══ TEXT PASSAGE ══

Professor Norton concluded that the root cause of the discrepancy between on-farm reality and the artificial ‘pots and plots’ approach which means that there is a methodology problem. The decision to simulate a grazing management situation by using 15ha to test 5 separate grazing systems was typical. All sheep in the trials were confined in small areas which forced them to graze evenly. In the real world, continuous stocking would lead to ‘patch’ grazing, where animals avoid the less palatable species and over graze the more palatable, leading to bare earth and colonization by weeds. Naturally the researchers concluded that there was no effect on herbiage mass from rotational grazing. Therefore, they concluded 'recipes' (exotic grazing management systems) don't work. This study’s findings were unreliable. 

The Queensland study of grazing systems also has a flawed methodology: The study failed to observe the basics of scientific method in several ways:
  • There were too many variables operating to allow the systems studied to demonstrate their capacities. The properties selected were not representative of any one of the 3 categories of grazing system, but were required to operate at least 2 of the systems at the same time.  Instead of clearly defining each category, the properties were graded on a continuum ranging from intensively grazed (cell) to extensively grazed (continuous).
  • Animal production data was made meaningless as “livestock were often grazed across different systems within a year”.
  • There were too few properties studied to provide enough data to make  the results reliable. Only a total of 9 growers were involved across north and south Queensland.
  • There was not enough variety in the management style of the growers. Even the continuous grazing practitioners used rest (spelling) and stocked according to the capacity of the landscape.
  • Despite the ambiguity of the study, several definitive statements were made based on the findings:
  • “There was little or no impact of grazing system on pasture attributes or soil surface condition.” 
  • “Diet quality was generally lower in the more intensive systems, especially during the growing season.” 
  • “There was no consistent difference in grazing days per ha due to grazing system.”
  • “The intensity of the grazing system had no consistent effect on soil surface condition, pastures or carrying capacity when compared to less intensive systems on the same property.”

═══

EXERCISES TO COMPLETE:
#1 According to the passage on grazing studies, how many growers took part in the Queensland study?
#2 Render this sentence from the passage on grazing studies in Spanish: "All sheep in the trials were confined in small areas which forced them to graze evenly."
#3 Pick up the passage on grazing studies after its final quoted finding and carry it forward.
The lines that come after this passage are separate material.

══ MATERIAL SHOWN ══

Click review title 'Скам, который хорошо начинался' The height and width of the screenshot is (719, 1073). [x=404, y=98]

═══
══ MATERIAL SHOWN ══

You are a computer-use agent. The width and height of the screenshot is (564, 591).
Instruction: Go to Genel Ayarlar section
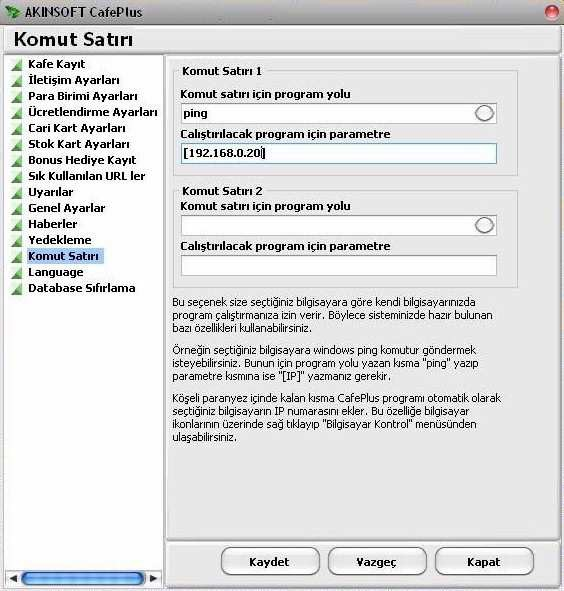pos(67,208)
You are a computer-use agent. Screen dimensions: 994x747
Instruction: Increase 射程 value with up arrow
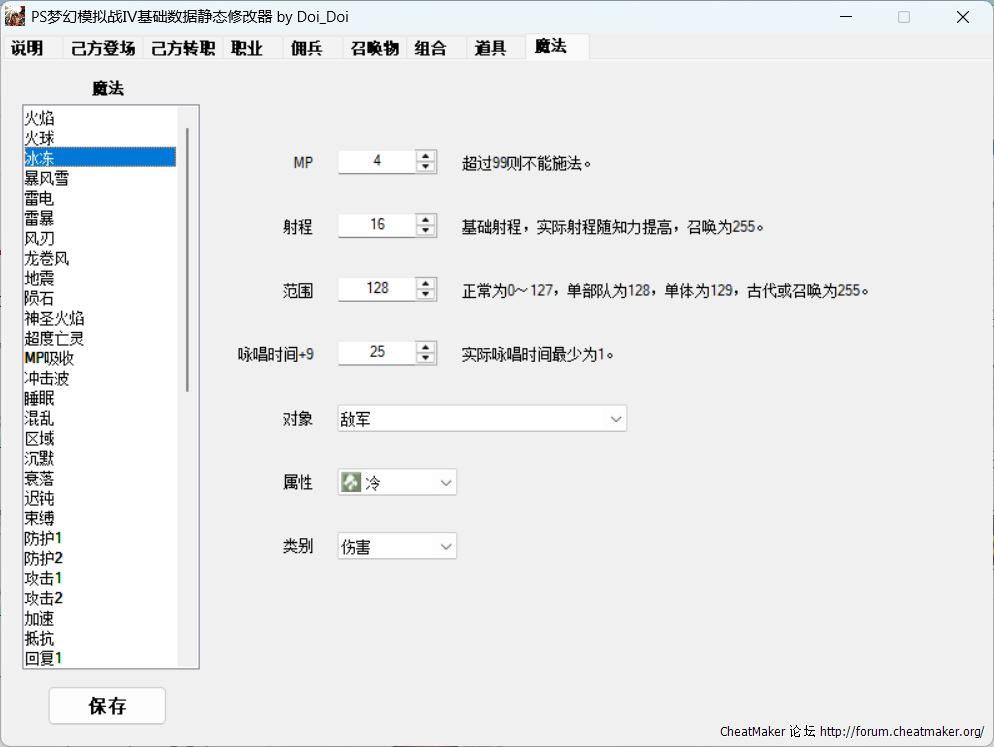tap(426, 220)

═══
══ MATERIAL SHOWN ══

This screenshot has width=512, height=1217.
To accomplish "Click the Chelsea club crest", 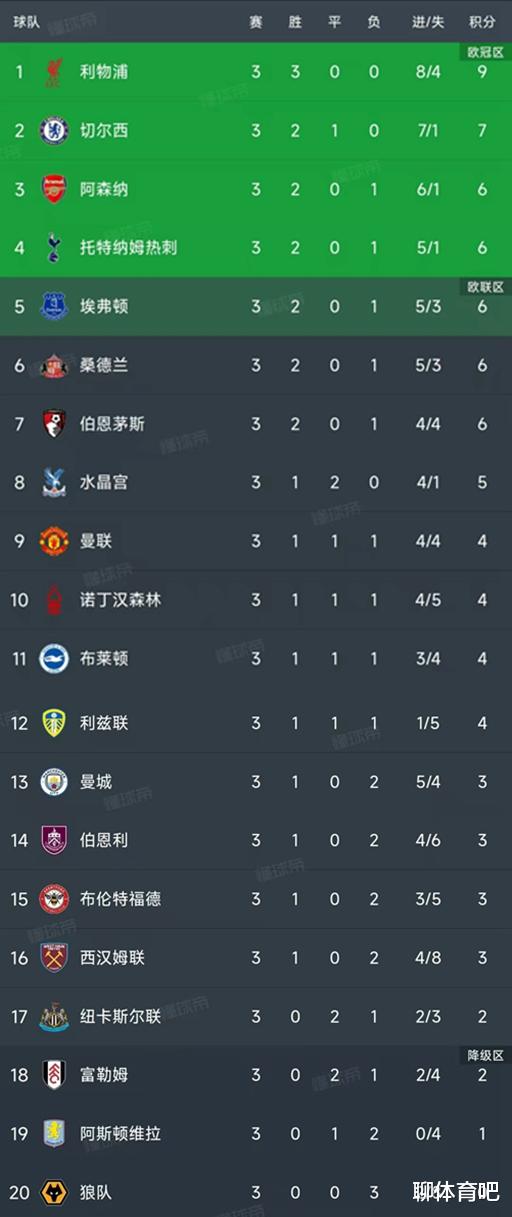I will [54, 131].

═══

YOUR RESPONSES:
#1 A total of 9 growers, across north and south Queensland.

#2 Todas las ovejas de los ensayos estaban confinadas en áreas pequeñas, lo que las obligaba a pastorear de manera uniforme.

#3
The science community has a track record of finding difficulty with farmer-driven innovation. The same resistance from science was encountered by the no-till movement, according to Bill Crabtree, who was scientific officer with the West Australian No-Till Farmers Association and the leading light of the no-till movement. “The adoption was farmer driven. Much of the scientific data being presented during the time of explosive change, during the early 1990s, was negative towards no-tillage.” He says that there are too few progressive researchers: “While no-till has been rapidly adopted by farmers, many researchers are still negative about no-tillage. This has restricted the amount of useful research that has been done.”

The purpose of the study was stated as ‘to assist beef producers make decisions about the most suitable grazing systems for their properties by providing accurate and impartial information.’ The danger is that growers will act upon the results of this flawed study.

The more intense the system, the more invested in fencing and water. "After they saw the study results, one property said they were looking at pulling up every second fence to minimise the labour needed for stock movements," Mr Hall told The Land.
An important part of the scientific method is the “Does it make sense?” test. If the results of trials defy expectations, it is advised that they be subject to scrutiny. In this case, the results confounded initial expectations, lead researcher Trevor Hall said. "We'd thought there would be massive changes, and that's what we'd be quantifying.”
It is hard to conclude that this $1m MLA/CSIRO study proved anything.

What did the readers think?

On "strip grazing", I've gained increased carrying capacity. I setup our cattle to strip graze perennial pastures and or annual fodder crops year-round. Prior to this method, when using set stock rate practices the carrying capacity was up to 3.33 acres/head. While using strip grazing the carrying capacity was up to 1.11 acres/head. However, strip grazing requires more effort, with those results, I'm happy to put in the effort.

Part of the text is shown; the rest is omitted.